To be absolutely clear, we are only considering “real” DW4 for these rankings. This means that items, conversations, or super moves that appear in other games or versions of DW4/DQ4 do not count. And even with that caveat out of the way, Alena wins. She’s a princess. She successfully, wordlessly jump kicks her way out of her room. She endangers/saves her entire kingdom. She tolerates her own lame sidekicks on a daily basis. The only knock against her is that time she joined another, rival gang of adventurers, but that was only in pursuit of medicine for one of her own hangers-on, so that may be forgiven. And she does this all without so much as a spell list, so it’s clear why Alena is the absolute most chosen of the chosen.

#2 Taloon

And there’s really no way that second place can’t be Taloon. Taloon is so high on this list for the exact opposite reason as Princess #1: he’s a terrible JRPG protagonist. He might gain levels well, but, aside from his plentiful HP pool, he has practically nothing going for him. Forget magical armor boosting his stats, Taloon can barely handle an apron. But, while he might not be the most amazing protagonist, he is the most unexpected, as he starts out as little more than a graduated NPC. Taloon teaches the player of 1990 (or 1992) exactly how monotonous it would be to work in a weapon shop, and then goes on to educate us all on the perils of dungeon storming for your average JRPG resident. And he somehow succeeds! And commissions at least one (1) tunnel. Not bad, Taloon! Not bad at all.

#3 This Sentient Boulder

This boulder is capable of following Taloon and making 90° turns. These are pretty significant accomplishments for a mineral to achieve, and all while overcoming the obvious handicap of being an uneducated slab of rock. Literally no other character lower on this list accomplished such a magnificent feat.

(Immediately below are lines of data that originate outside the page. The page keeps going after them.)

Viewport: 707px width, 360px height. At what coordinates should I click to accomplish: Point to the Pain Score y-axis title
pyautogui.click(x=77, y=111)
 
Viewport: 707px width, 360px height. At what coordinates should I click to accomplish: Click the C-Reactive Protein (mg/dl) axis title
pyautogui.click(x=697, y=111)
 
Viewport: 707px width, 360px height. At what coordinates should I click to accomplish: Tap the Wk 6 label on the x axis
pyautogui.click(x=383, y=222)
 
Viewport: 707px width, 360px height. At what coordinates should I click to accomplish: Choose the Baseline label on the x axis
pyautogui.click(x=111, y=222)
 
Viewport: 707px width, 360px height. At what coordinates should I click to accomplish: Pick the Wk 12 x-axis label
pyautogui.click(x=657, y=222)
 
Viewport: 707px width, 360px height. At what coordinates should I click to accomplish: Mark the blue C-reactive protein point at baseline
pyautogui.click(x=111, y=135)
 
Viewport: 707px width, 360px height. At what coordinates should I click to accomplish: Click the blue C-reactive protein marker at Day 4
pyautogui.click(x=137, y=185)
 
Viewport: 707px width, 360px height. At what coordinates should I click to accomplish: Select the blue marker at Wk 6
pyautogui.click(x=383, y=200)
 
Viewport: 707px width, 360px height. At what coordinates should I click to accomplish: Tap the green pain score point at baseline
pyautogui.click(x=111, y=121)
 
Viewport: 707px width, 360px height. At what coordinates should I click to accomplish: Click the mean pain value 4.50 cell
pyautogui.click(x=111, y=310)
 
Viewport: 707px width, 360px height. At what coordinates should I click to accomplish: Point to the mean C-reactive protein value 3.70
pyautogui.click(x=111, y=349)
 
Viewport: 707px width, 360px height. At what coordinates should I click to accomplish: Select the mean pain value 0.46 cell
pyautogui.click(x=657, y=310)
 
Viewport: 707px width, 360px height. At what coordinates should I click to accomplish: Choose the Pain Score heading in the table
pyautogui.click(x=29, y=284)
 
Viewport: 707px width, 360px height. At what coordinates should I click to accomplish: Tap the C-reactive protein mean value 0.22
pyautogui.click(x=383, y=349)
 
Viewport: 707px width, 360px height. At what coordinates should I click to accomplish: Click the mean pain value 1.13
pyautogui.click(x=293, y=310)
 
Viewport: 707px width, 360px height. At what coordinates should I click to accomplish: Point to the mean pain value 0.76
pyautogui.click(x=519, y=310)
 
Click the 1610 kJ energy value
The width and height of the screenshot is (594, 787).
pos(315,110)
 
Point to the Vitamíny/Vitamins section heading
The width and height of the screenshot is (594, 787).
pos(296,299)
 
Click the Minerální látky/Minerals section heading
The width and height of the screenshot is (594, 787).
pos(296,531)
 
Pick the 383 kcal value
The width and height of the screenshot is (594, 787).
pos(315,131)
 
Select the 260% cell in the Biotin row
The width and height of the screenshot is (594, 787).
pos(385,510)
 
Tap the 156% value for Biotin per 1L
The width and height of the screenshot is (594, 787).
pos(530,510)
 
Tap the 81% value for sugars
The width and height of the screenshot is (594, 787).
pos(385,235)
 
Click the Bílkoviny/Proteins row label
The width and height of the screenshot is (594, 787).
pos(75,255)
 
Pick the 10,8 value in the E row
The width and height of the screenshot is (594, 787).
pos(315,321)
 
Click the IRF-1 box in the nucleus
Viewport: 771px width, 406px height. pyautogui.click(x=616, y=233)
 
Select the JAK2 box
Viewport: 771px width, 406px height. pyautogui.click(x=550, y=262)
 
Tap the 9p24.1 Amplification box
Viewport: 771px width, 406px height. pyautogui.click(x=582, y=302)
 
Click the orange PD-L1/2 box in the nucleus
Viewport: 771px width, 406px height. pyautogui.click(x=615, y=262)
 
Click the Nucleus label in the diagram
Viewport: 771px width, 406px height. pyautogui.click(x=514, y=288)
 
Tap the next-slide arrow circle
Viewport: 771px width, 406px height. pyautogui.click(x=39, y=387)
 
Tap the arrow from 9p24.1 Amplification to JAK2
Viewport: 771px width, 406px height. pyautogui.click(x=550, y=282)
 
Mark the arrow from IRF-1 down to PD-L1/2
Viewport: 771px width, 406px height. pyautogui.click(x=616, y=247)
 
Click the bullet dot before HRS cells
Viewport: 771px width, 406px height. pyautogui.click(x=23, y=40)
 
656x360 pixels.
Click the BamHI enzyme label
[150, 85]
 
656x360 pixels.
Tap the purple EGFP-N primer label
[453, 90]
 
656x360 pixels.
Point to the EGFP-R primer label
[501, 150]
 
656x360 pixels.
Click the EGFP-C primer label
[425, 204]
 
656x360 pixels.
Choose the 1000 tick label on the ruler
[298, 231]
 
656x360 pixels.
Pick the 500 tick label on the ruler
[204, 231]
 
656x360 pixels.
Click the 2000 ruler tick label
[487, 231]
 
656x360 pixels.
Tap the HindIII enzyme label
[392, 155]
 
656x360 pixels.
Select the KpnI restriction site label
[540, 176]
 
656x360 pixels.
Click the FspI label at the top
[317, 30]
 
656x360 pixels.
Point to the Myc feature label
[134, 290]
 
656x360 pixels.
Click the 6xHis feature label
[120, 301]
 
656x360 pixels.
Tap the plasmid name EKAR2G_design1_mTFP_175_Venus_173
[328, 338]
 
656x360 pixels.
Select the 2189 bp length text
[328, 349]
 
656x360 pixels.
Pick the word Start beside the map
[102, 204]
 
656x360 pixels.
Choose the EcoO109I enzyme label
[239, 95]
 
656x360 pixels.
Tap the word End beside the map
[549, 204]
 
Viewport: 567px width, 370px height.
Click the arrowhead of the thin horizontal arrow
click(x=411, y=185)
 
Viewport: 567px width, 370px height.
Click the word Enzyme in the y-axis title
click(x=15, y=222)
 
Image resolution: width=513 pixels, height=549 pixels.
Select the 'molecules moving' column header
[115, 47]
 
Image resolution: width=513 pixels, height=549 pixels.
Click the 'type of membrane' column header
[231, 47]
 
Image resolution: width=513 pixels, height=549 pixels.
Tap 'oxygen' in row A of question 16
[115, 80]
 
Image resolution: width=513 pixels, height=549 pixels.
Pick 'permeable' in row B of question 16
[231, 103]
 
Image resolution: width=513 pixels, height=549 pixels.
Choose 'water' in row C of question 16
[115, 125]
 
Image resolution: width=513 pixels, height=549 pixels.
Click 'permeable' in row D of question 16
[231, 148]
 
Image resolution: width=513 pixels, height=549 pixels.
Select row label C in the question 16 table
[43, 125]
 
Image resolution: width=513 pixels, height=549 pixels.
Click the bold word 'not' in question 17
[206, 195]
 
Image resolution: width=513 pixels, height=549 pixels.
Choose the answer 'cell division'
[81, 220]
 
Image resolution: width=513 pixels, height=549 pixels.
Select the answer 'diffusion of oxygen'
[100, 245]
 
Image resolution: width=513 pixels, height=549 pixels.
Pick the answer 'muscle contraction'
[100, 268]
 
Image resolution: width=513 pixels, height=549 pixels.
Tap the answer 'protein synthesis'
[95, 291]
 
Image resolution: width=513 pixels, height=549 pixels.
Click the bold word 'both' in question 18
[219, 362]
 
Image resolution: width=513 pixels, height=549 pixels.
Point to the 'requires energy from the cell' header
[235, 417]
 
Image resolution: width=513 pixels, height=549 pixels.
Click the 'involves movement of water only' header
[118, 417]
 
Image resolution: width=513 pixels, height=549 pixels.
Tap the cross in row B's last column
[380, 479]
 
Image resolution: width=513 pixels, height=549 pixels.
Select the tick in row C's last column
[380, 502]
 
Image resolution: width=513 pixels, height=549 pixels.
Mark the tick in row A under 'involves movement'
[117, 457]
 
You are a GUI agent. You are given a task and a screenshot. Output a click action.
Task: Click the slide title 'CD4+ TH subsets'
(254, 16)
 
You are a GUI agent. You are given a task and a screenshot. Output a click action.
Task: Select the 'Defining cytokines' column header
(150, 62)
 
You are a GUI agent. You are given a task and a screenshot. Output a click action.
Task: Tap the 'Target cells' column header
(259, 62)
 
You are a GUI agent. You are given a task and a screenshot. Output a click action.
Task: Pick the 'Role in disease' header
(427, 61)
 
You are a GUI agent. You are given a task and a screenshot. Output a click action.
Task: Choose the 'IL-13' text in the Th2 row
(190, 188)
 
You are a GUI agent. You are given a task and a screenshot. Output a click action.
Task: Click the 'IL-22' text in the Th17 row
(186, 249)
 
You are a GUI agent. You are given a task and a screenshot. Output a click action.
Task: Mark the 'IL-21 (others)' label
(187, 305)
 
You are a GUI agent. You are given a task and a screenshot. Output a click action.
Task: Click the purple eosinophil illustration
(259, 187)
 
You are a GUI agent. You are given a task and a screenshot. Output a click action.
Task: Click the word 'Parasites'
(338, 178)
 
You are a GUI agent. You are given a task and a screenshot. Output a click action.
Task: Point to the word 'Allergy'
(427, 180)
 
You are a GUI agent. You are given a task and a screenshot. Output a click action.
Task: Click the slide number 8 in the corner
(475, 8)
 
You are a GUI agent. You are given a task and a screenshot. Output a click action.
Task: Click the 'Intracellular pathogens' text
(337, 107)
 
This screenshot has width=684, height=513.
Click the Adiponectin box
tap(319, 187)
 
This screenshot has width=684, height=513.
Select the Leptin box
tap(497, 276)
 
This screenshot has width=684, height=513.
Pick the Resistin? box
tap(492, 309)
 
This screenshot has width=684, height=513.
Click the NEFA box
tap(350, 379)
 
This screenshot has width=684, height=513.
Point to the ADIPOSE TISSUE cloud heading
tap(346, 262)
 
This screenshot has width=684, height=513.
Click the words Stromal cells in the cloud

#4 Neta (aka Tessie Taloon, Nina Taloon, Nene Taloon)

Taloon’s wife gets bonus points for being one of the few NPCs capable of changing her mind. She’s a dedicated wife, and, in this world of 8-bits, she would be forgiven for standing around and dispensing lunches from now until the end of time. But, when her hubby gets that adventuring itch, thus leaving the family cut off from its usual supply deliveries, she decides to take up the cause, and starts her own banking business. And, while it is unclear how this bank makes any significant money (do legendary swords naturally accrue interest? Do they… breed?) at least she’s doing something. I’m pretty sure most of the rest of the NPC army can barely get out of their chairs.

#5 Healie the Heal Slime

Okay, he might not be as accomplished as the boulder, but Healie still leads a pretty marvelous life across DW4. He starts as a humble, peculiarly friendly heal slime. He aids Ragnar on a quest to save some local village children, and is 100% successful in rescuing the kids. Healie then ventures forth with Ragnar, believing that committing good deeds will transform this monster into a human. And, years later when you encounter Healie again, he has become a human! And a bard, for some reason! So it all worked out! Good job, Healie! You successfully transitioned across species! Have fun wearing clothes!